*** DOCUMENT ***

Eugene Landy: I've been told to talk about the history of UMH, but I really want to talk about is the future of UMH. It's an old industry in a sense, I see a lot of young people in the room, it's a 60, 70 years old manufactured housing industry and it still is an idea that has not come to fruition. If you ever build a house onsite, you will find immediately that there's a lot of inefficiencies and it's not the best thing to do and it's the hardest thing to do. The way to build a house is to build it in a factory, on an assembly line, and the cost of construction drops dramatically, particularly if you can get into the production of 100, 200, 300 thousand units a year. You know, the automobile is a marvel, what goes into a car, all the electronics, and all the efficiencies of building automobiles. If somebody said you're going to build an auto in your garage, people would laugh at you.
The way to build housing and get affordable housing is to build it in factories. The wealth of the country comes from the fact that we become more productive and more efficient in almost every area but housing. We still build most of our houses the way we did 50, 60, 70 years ago, and the house, too, is changing. We have electronics and communications and security for the owner of the home, and we have the internet, and we have utilities that we become more efficient on using electric and gas. The house should be a very complicated thing and the best place to build a house like that is in a factory. You put the safe in, you weld it to an iron beam, and you put in all the material you need for the communications facilities, and you ship this unit , 16 x 70 foot units, and you're over the highway, and you get them installed. It's just a marvelous way to do it.

*** EXCERPTED RECORDS ***

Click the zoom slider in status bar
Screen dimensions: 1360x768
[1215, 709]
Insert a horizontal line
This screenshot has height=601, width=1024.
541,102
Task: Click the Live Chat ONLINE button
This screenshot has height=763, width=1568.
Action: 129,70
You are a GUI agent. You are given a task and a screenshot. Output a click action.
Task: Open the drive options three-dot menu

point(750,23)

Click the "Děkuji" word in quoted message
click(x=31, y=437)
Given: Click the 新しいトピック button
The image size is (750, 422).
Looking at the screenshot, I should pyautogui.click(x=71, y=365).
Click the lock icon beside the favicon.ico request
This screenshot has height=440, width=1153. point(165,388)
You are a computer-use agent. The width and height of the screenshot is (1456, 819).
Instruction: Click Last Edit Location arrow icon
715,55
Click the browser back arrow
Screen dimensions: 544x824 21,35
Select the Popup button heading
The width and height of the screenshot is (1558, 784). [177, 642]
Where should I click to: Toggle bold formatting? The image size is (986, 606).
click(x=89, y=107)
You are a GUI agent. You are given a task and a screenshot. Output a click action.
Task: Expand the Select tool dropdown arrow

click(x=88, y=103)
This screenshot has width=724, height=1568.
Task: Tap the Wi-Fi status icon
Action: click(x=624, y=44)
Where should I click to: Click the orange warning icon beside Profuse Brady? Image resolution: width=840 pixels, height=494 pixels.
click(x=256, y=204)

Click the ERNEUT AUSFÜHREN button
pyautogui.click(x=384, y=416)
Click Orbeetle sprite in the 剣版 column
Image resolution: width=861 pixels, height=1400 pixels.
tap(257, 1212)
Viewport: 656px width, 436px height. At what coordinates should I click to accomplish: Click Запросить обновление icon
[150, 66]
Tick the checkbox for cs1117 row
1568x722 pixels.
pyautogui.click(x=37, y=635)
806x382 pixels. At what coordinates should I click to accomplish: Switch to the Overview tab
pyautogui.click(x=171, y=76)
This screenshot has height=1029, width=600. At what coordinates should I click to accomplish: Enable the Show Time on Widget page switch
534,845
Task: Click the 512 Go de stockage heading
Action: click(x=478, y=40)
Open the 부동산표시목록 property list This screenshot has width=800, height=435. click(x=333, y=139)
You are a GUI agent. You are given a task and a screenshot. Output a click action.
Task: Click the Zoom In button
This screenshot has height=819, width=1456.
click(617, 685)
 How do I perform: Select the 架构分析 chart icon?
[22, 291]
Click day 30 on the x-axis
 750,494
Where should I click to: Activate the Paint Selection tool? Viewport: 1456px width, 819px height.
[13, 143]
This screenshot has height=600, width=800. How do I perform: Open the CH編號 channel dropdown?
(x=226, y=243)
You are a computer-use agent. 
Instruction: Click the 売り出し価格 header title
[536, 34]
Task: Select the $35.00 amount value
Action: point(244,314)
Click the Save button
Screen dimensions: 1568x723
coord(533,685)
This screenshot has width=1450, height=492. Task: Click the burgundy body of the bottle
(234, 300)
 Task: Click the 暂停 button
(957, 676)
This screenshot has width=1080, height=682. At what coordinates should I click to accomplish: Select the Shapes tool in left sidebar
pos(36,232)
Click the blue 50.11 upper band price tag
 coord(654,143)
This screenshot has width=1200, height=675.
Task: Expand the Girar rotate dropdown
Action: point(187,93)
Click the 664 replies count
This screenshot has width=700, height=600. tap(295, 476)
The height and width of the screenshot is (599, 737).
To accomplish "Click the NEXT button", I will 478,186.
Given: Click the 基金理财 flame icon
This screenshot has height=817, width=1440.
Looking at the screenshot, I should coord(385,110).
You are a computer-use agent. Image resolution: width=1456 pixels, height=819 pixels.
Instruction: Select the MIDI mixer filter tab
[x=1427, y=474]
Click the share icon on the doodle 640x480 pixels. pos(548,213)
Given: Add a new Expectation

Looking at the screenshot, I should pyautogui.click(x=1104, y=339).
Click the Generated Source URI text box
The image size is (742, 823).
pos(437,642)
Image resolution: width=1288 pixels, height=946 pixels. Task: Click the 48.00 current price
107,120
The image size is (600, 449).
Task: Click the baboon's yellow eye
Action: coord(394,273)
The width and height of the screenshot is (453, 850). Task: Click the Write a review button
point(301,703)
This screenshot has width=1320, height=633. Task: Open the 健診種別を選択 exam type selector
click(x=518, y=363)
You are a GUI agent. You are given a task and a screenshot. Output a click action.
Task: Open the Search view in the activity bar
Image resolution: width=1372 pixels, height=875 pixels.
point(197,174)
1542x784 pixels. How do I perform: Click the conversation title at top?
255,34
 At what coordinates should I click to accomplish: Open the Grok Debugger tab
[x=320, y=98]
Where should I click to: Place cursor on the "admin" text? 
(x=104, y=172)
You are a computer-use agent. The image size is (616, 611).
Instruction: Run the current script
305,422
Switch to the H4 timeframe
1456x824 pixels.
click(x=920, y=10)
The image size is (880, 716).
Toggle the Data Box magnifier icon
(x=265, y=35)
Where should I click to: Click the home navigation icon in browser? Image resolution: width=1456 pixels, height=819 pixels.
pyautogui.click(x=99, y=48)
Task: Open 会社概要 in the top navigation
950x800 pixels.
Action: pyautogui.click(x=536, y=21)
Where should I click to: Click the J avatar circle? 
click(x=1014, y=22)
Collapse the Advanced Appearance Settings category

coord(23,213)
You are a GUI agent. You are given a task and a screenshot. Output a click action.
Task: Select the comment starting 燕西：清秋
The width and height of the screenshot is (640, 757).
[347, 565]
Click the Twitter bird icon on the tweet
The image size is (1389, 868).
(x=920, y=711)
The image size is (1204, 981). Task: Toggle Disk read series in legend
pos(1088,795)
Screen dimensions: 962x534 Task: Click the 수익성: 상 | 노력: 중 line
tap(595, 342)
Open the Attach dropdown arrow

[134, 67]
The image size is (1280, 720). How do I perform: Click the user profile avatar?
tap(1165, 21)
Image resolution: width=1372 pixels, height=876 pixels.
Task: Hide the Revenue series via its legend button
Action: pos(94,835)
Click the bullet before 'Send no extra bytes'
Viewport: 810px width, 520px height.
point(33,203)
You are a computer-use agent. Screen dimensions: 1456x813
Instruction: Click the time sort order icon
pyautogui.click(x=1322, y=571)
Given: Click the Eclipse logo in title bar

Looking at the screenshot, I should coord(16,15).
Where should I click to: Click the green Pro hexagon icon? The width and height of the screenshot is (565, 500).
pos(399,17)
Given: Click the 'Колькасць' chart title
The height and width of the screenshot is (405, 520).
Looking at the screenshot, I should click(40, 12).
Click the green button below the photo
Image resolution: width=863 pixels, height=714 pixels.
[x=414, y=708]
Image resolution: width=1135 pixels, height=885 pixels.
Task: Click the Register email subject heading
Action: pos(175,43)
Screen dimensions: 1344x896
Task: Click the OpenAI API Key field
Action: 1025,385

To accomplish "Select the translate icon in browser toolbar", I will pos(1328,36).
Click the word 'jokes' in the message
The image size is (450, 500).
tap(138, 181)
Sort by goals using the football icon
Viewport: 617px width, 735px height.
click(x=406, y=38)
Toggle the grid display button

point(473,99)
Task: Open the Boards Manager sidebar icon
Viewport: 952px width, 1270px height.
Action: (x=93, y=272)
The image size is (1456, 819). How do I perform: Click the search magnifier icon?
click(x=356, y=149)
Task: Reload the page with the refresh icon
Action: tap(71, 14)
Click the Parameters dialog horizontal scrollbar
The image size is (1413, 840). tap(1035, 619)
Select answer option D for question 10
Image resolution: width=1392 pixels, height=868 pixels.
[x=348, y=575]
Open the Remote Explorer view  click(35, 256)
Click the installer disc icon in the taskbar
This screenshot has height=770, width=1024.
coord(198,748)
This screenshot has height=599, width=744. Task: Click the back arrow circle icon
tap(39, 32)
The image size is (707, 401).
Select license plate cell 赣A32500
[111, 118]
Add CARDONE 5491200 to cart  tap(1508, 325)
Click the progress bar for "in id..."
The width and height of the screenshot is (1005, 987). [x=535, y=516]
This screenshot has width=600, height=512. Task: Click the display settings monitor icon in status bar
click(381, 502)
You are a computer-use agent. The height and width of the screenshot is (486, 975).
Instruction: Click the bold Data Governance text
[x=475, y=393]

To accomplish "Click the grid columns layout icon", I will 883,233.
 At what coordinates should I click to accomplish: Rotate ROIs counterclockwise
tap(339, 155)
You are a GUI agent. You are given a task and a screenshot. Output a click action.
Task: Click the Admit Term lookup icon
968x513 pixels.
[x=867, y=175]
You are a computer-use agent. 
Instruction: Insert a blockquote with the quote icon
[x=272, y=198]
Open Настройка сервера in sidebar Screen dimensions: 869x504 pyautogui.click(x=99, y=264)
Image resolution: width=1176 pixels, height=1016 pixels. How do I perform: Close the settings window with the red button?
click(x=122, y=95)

***

*GIVEN INSTRUCTION A*. Quote the remarks on manufactured housing from "Eugene Landy: I've" up to and including "laugh at you.".
*GIVEN INSTRUCTION B*. In the remarks on manufactured housing, what size are the factory-built units that get shipped over the highway?

*COMPLETE ANSWER A*.
Eugene Landy: I've been told to talk about the history of UMH, but I really want to talk about is the future of UMH. It's an old industry in a sense, I see a lot of young people in the room, it's a 60, 70 years old manufactured housing industry and it still is an idea that has not come to fruition. If you ever build a house onsite, you will find immediately that there's a lot of inefficiencies and it's not the best thing to do and it's the hardest thing to do. The way to build a house is to build it in a factory, on an assembly line, and the cost of construction drops dramatically, particularly if you can get into the production of 100, 200, 300 thousand units a year. You know, the automobile is a marvel, what goes into a car, all the electronics, and all the efficiencies of building automobiles. If somebody said you're going to build an auto in your garage, people would laugh at you.

*COMPLETE ANSWER B*. They are 16 x 70 foot units.